Entries on where items appear.
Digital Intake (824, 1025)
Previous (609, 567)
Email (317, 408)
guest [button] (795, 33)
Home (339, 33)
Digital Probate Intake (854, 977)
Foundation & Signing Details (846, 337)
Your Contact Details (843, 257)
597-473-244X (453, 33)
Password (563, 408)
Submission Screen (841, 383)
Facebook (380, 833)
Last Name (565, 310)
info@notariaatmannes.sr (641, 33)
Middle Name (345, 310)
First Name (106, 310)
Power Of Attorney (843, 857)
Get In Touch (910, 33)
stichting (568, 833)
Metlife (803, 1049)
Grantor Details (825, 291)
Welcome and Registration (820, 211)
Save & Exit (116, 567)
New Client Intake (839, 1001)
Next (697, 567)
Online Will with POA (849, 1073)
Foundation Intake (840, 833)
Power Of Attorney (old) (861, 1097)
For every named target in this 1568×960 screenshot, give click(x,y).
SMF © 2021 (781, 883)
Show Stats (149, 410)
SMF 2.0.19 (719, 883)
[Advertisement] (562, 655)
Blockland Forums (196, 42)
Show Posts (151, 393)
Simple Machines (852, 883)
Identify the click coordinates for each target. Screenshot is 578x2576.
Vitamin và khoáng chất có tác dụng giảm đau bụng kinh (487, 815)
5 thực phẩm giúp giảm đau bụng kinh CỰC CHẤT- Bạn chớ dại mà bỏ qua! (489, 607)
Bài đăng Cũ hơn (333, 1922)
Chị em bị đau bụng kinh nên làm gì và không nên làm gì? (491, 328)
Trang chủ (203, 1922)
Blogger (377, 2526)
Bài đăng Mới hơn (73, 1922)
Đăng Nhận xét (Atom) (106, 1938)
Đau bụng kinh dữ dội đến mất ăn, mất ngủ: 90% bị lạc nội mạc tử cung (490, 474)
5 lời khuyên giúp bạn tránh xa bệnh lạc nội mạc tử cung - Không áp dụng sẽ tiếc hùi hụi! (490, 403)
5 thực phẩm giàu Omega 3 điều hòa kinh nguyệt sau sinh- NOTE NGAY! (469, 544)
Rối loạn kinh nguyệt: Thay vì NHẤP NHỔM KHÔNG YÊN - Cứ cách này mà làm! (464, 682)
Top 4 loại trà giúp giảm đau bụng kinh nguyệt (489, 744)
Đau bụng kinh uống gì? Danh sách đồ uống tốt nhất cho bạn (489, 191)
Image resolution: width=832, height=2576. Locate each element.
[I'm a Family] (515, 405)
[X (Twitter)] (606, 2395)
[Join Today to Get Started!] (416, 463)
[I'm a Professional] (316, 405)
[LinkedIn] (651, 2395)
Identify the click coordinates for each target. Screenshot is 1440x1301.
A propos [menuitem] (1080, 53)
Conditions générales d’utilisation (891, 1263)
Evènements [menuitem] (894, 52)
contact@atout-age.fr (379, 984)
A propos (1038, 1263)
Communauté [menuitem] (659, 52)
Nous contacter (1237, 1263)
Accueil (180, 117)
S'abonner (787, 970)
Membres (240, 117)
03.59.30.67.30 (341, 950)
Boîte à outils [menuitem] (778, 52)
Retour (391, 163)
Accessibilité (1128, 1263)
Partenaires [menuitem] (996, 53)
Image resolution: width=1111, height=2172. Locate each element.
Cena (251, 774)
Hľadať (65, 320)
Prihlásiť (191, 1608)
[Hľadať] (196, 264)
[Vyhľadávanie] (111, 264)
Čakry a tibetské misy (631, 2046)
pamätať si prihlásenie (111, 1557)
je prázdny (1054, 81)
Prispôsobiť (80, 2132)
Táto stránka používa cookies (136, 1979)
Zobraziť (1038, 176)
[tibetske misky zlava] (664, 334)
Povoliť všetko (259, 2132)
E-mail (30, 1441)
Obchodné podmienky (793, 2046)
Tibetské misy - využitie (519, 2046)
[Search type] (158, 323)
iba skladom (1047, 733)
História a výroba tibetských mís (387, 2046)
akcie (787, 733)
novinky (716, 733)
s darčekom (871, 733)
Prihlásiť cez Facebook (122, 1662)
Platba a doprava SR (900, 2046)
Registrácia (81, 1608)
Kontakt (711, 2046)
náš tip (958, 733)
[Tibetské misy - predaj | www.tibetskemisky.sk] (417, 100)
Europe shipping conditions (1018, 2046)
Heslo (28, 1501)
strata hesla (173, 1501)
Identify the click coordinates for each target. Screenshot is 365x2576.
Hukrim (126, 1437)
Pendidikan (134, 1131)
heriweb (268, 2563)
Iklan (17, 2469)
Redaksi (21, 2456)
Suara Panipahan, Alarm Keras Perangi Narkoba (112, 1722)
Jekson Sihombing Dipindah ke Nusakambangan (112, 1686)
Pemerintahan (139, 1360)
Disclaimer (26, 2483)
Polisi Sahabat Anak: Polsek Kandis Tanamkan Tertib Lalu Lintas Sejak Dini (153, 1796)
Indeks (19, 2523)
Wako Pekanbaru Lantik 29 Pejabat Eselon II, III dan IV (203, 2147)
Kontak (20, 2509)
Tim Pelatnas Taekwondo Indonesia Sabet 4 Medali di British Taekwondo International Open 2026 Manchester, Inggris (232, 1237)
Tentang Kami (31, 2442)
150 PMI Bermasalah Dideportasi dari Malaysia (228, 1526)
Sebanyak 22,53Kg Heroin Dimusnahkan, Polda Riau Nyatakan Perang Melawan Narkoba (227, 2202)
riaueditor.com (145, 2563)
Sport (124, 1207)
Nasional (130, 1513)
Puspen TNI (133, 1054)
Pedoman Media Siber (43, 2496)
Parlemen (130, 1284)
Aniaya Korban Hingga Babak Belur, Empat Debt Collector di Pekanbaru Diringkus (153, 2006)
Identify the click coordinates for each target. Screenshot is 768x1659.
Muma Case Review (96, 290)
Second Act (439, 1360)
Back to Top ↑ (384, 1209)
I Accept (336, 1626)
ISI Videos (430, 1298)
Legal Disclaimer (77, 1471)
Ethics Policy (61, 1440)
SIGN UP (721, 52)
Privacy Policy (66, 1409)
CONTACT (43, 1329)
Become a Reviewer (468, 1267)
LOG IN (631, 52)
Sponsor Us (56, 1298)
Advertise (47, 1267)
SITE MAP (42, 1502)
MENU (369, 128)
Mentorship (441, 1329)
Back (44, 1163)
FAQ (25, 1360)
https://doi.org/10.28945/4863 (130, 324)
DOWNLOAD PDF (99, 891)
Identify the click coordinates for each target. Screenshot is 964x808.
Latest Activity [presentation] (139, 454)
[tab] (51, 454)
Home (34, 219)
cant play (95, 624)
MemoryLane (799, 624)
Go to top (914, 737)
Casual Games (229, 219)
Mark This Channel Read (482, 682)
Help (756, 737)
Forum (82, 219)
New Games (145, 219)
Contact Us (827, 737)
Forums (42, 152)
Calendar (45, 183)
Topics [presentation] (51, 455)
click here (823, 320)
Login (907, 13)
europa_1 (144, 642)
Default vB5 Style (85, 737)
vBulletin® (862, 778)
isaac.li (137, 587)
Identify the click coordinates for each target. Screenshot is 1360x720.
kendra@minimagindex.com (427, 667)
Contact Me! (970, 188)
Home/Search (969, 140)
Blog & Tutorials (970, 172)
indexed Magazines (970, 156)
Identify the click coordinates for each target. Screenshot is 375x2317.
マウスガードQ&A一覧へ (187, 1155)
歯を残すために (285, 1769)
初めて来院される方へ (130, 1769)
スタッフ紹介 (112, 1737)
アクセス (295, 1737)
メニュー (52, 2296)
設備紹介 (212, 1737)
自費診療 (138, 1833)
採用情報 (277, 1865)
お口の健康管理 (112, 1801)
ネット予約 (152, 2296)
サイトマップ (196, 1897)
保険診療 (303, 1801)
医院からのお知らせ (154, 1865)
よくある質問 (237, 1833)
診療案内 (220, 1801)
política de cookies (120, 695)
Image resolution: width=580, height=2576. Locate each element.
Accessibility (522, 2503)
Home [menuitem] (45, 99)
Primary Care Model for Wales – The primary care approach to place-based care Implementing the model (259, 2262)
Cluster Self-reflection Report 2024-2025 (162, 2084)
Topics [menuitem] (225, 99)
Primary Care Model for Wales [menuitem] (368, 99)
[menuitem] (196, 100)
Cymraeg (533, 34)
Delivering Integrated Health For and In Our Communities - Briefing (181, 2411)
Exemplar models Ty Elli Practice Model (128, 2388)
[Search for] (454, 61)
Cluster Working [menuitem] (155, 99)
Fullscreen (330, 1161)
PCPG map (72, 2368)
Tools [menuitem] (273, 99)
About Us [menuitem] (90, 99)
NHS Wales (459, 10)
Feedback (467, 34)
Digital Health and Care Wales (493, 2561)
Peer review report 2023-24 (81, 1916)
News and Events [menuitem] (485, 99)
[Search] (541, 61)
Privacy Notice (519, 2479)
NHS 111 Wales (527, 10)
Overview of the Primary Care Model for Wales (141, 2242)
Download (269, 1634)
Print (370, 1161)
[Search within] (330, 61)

DIRECTION. Rescale the entries above, starting with the line that contains "News and Events [menuitem] (485, 99)" and going on through the last entry. Rewrite only those lines, requests included, with every coordinate in the answers multiplied by 2.5 and rounded to a whole number, halves rounded up.

SOLVED PROBLEM.
News and Events [menuitem] (1213, 248)
[Search] (1353, 153)
Privacy Notice (1298, 6198)
NHS 111 Wales (1318, 25)
Overview of the Primary Care Model for Wales (353, 5605)
Download (673, 4085)
Print (925, 2903)
[Search within] (825, 153)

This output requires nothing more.